Time appears to be a determining factor of power relations and struggles. In this respect, Michel Foucault’s Discipline and Punish shows the function of time as a regulator of social behaviour. It does so through the eyes of convicts being disciplined through a daily timetable dividing their days into time units for recursive activities, such as praying, learning, exercising and cleaning. This routine allows the prisoners to exert power over the bodies and minds of the inmates. Foucault’s depiction of time and temporality as technologies of power is further developed in Bourdieu’s Pascalian Meditations, which compares passive experiences of time, i.e., waiting, with more active processes such as delaying, rushing or taking by surprise. Bourdieu’s analysis of time has inspired sociologists such as Javier Auyero to observe temporality as a tool of subject-making in which marginalised people have to adapt to ‘ideal frames’, i.e., they have to become ‘patients of the state’.

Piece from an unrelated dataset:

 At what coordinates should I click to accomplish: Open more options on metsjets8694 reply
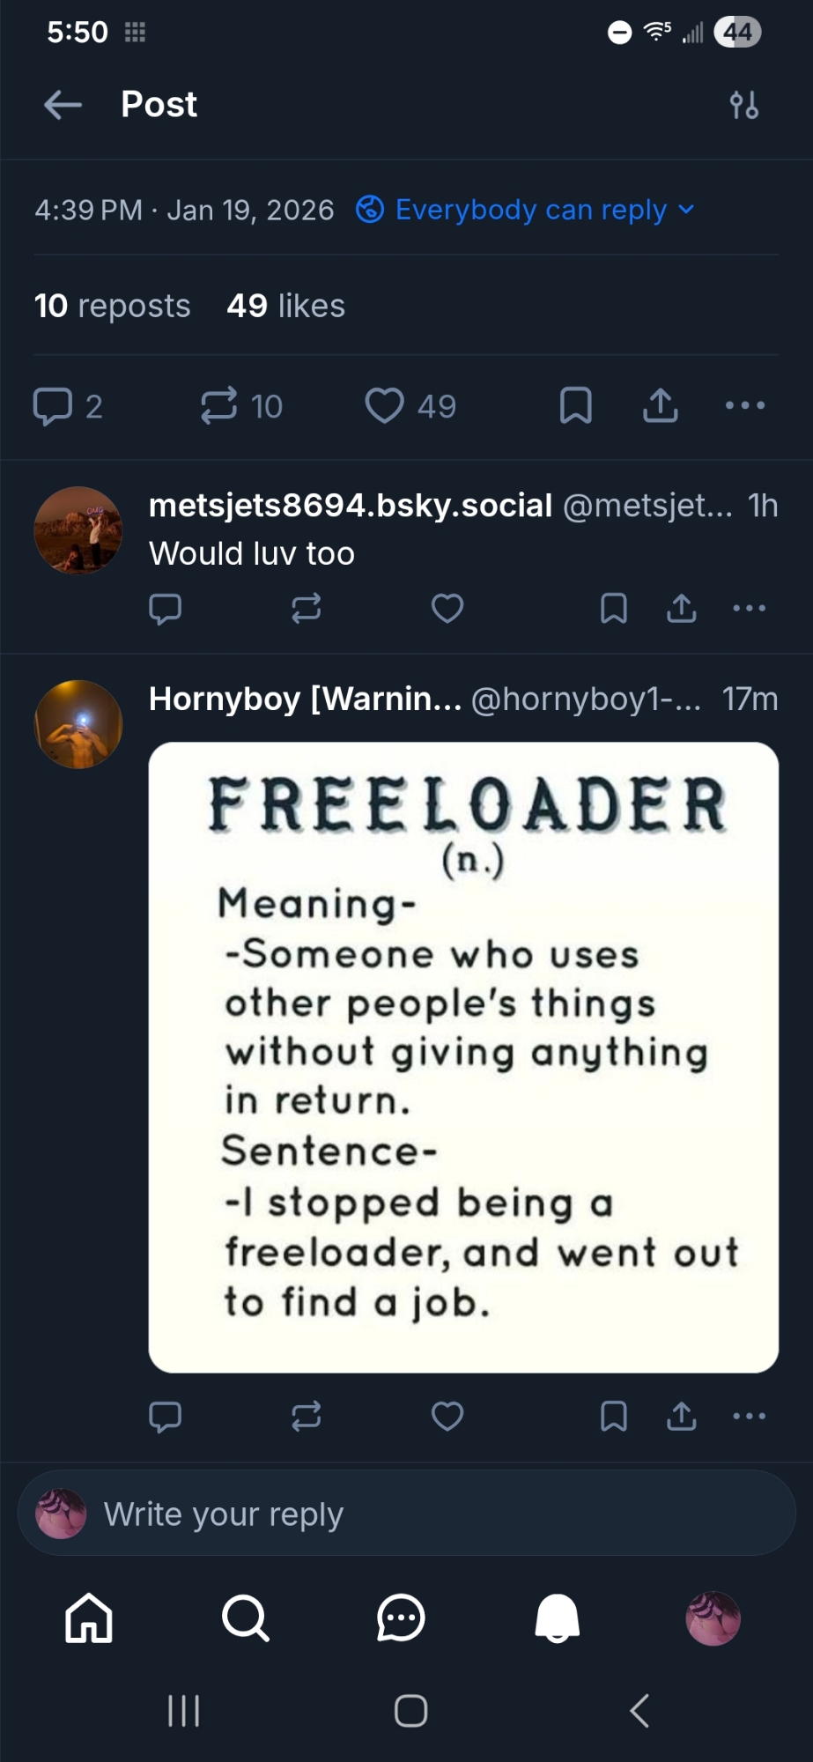coord(749,609)
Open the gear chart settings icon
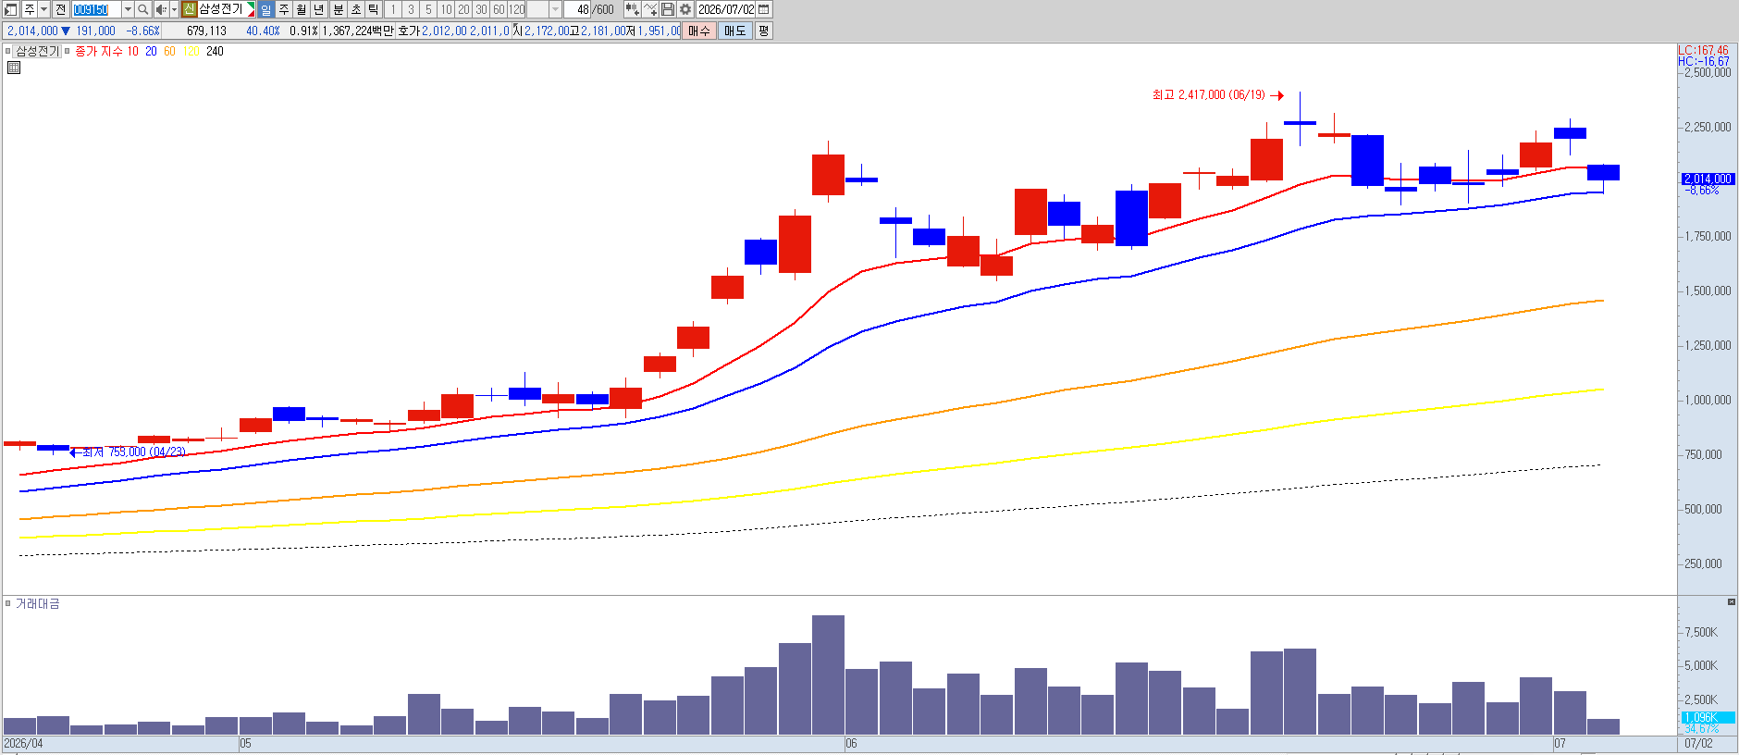The height and width of the screenshot is (755, 1739). [685, 9]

As part of my research, I have been exploring the relationship between time, temporality, and statelessness, with a particular focus on the Bidoon people of Kuwait who have been displaced. My research primarily centres on the legal and administrative processes that use time to create unequal identities and determine eligibility for natural and civil human rights. I identify these processes as framing, pressing and repressing functions of time. This identification contributes a sociolinguistic lens to current sociological efforts to develop a common vocabulary for discussing time in politics.

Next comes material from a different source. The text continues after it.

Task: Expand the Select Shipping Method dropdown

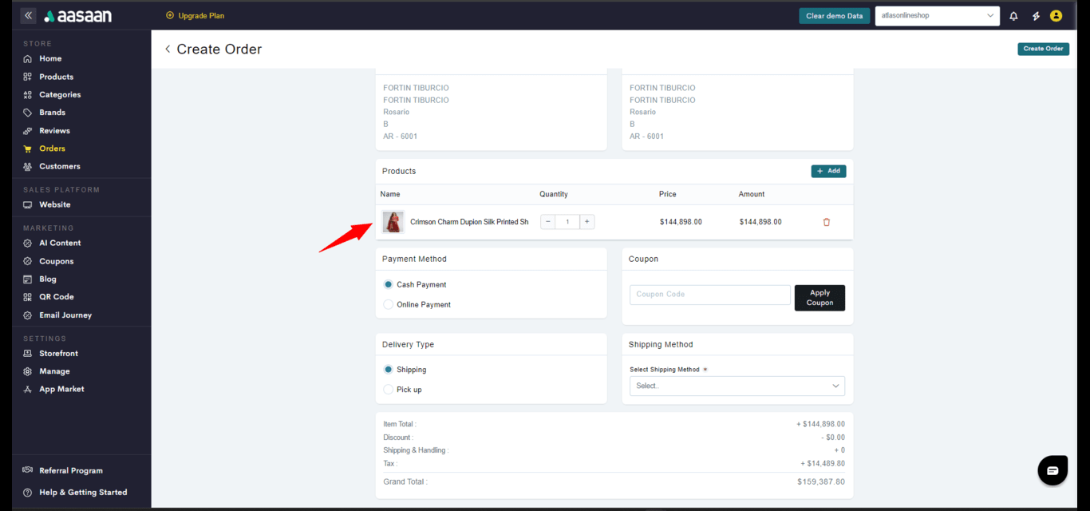Action: [x=737, y=386]
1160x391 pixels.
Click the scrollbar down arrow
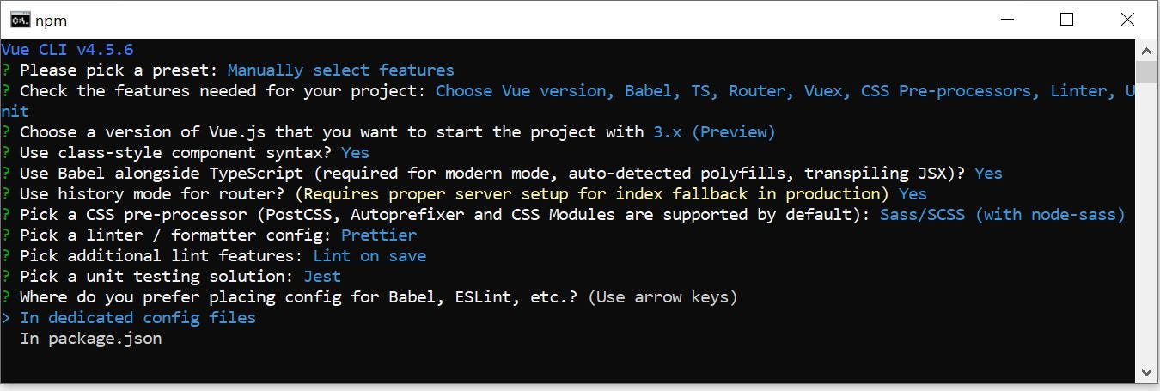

Through the framing function of time, I question the Kuwaiti nationality law’s ‘temporal criteria’ in the definition and demarcation of Kuwaiti-ness. Individuals are divided into three categories: original, naturalised, and stateless (Bidoon) Kuwaitis. Unfortunately, unequal access to rights and privileges is tied to these categories. The Bidoon Kuwaitis are further divided into sub-categories through 5-year population censuses. This results in legal and public discourses that legitimise practices claimed to be ‘sieving’ which sub-category of them is (in)eligible to what treatment. This sub-categorising exposes the Bidoon community to different time frames and processes. For example, the government-issued cards they rely on for official transactions have a limited validity period. If their cards expire, they may be denied access to essential services. The Bidoon community is subjected to indefinite waiting in this process, which puts many life projects on hold. I refer to these processes as pressing and repressing functions of time, and they operate more tangibly in displacement contexts.

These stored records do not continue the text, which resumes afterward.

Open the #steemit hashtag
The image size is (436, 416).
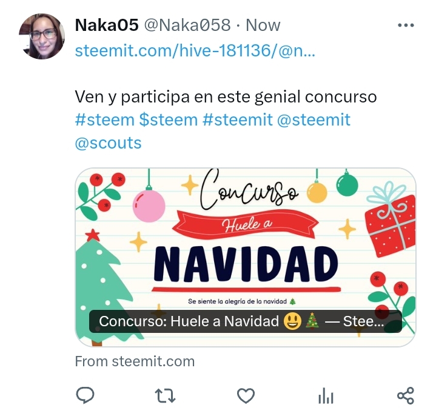point(238,120)
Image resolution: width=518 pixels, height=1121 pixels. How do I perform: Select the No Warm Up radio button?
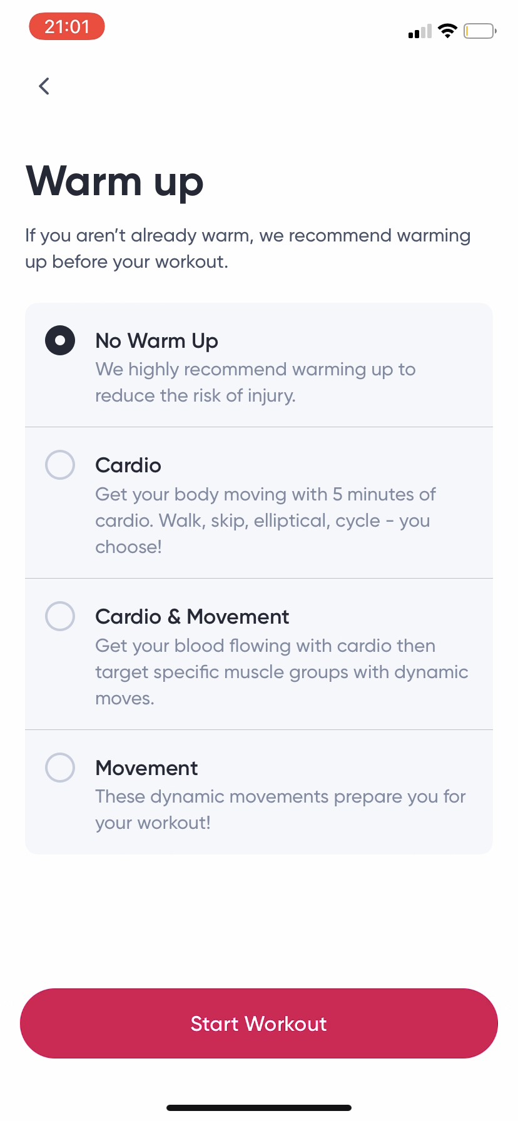59,340
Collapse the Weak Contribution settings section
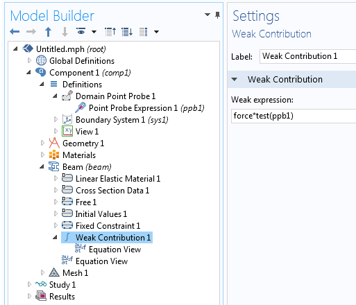356x305 pixels. pyautogui.click(x=235, y=80)
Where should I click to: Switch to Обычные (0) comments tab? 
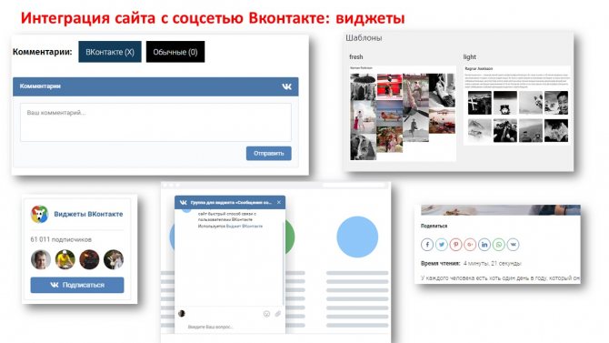click(175, 52)
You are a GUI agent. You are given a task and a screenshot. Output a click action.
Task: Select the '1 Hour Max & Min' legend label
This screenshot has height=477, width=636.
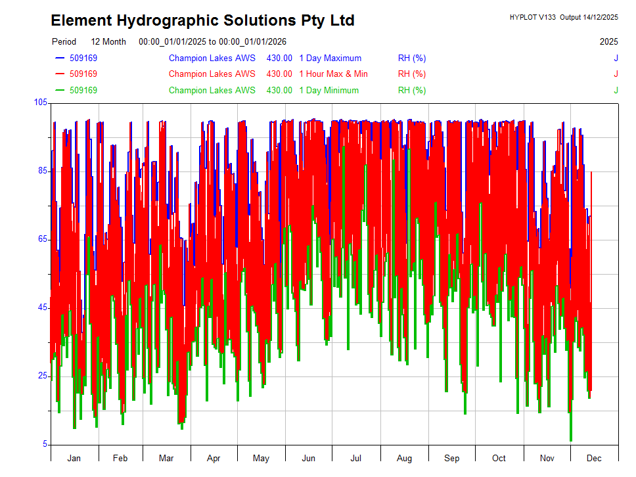tap(333, 74)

As a stateless refugee in the UK, I have experienced how time and temporality interfere with who a person may be and what they can (not) do or have. Experiences of arbitrary bureaucratic delays, waiting and rushing have indeed exacerbated my sense of being excluded, alienated, and controlled. However, I am now curious to explore the following question: how may the politics of time work not only against but also for the interests of stateless people?